Dr. ABD also shared that although he grew up surrounded by traditional health practices, he now believes individuals should be cautious. In traditional healing, there are no pharmaceutical companies utilized to analyze the chemical compounds and formulas to confirm efficacy and optimal dosages. We were also informed that not all pharmacies in Sierra Leone supply reliable drugs like the ones Dr. ABD prescribes to his patients. These pharmacies sometimes sell “fake drugs” or “alternatives” in order to continue making profit for their business. Overall, Dr. ABD gave our team excellent insight into sickle cell disease in Sierra Leone and how medicine in West Africa differs from that of other countries around the globe. Another key takeaway that stuck with us was the idea that innovation and creativity are key when dealing with extreme resource limitations – a very important reminder when pushing our project forward.

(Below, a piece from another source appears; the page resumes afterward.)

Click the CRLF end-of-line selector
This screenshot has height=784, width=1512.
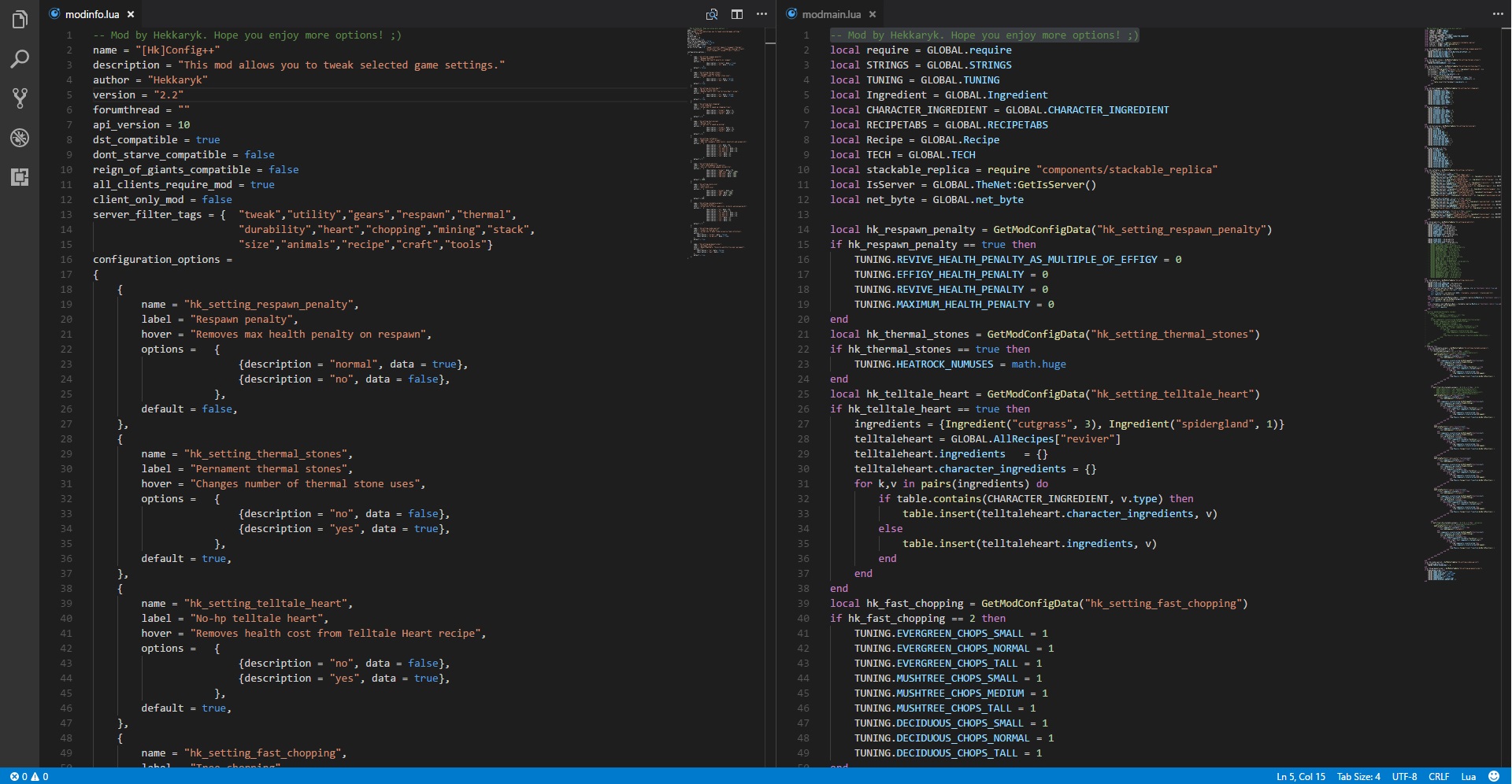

Our second adventure in Freetown was with two of Dr. Jaja’s students – Isatu and Zainab. A coordinator and nurse, respectively, they work on sickle cell disease research with Dr. Jaja. We met them at the World Hope office in Aberdeen and were able to learn a lot from them! Their primary research goal is to compare bacteria of sickle cell patients with healed, unhealed, and no leg ulcers to find a correlation between the two factors. Both Isatu and Zainab were very knowledgeable on sickle cell disease- where it comes from, how it is passed down, and common treatments. They both acknowledged that there is still a lot of misconception about the disease within the community. They mentioned the use of ties and ropes to keep sickle cell disease patients still during a pain crisis, even today. Dr. Jaja taught them everything they knew about the disease, but they said most of the general public knows little to nothing about the science behind sickle cell disease. They told us that sickle cell disease must be known and were both very passionate about the possible distribution of a device like ours. Another interesting thing learned from these two women was in regards to the stigma surrounding sickle cell disease. While our team knew of and prepared for this in fieldwork, we were yet to hear of it. They said generally people with wounds (can be a symptom of sickle cell disease) are considered bad luck and often called “sickly.” In their experience newly diagnosed sickle cell patients are often scared and sometimes want to give up by waiting to die. This struck us hard and will serve as a strong motivator for our team to push forward and diligently pursue our end goal.
Our visit with Dr. Jaja’s students was the last of the day. Thankfully, our luggage was also in Freetown! The three of us journeyed back with all of our luggage and made it to Makeni just three hours later. The views along the drive were beautiful despite the rain. Everyone was thankful to have their luggage after 4 days of wearing the same clothes. We also got all of the materials for our test strips that were also in our bags. We are hopeful they will still work despite the unideal storage temperatures they were kept at.